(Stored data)
Content starts
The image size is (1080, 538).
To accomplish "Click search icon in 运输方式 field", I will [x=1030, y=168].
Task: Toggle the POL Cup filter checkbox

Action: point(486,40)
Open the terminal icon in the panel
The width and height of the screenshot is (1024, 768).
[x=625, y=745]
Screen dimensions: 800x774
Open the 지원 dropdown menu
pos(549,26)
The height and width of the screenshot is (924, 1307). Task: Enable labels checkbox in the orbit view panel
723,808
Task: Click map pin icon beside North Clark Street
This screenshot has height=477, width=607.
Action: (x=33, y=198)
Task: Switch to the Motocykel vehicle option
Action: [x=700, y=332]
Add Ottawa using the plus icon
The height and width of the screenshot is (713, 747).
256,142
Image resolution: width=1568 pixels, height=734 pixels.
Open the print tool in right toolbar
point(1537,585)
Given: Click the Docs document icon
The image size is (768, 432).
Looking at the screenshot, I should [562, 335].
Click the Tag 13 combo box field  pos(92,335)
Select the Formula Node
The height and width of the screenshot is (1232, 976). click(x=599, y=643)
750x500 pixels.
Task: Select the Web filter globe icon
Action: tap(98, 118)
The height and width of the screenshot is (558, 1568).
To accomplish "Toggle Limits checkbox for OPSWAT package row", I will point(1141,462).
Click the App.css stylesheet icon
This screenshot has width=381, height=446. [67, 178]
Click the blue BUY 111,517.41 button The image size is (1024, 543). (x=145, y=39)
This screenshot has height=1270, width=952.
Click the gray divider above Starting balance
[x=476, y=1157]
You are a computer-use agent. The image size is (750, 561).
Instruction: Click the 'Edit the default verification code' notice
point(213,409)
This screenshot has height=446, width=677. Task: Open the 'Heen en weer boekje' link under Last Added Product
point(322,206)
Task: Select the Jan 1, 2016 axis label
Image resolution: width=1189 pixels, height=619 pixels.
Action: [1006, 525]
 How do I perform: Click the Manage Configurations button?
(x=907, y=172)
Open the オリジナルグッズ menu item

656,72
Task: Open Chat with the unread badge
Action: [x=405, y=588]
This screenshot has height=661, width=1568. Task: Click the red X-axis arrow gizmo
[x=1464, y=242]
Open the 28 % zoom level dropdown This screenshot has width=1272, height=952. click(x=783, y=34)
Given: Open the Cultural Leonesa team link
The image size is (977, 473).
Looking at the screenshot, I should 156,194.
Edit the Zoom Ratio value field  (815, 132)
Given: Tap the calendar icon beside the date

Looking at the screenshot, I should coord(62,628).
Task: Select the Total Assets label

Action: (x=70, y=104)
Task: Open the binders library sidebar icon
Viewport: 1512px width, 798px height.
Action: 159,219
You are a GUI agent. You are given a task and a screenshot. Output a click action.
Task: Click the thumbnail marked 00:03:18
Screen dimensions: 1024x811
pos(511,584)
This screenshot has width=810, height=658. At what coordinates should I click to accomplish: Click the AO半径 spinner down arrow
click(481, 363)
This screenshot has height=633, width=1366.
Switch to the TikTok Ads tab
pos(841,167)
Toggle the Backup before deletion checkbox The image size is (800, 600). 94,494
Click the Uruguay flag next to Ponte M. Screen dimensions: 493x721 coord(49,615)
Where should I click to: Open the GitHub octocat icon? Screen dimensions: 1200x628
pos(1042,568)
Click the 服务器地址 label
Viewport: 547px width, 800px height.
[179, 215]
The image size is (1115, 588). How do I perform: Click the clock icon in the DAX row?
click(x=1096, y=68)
Content ends
TASK BRIEF: Filter the entries down to the lines that hold "will". Copy those lines.

WRITTEN SOLUTION:
To accomplish "Click search icon in 运输方式 field", I will [x=1030, y=168].
To accomplish "Toggle Limits checkbox for OPSWAT package row", I will point(1141,462).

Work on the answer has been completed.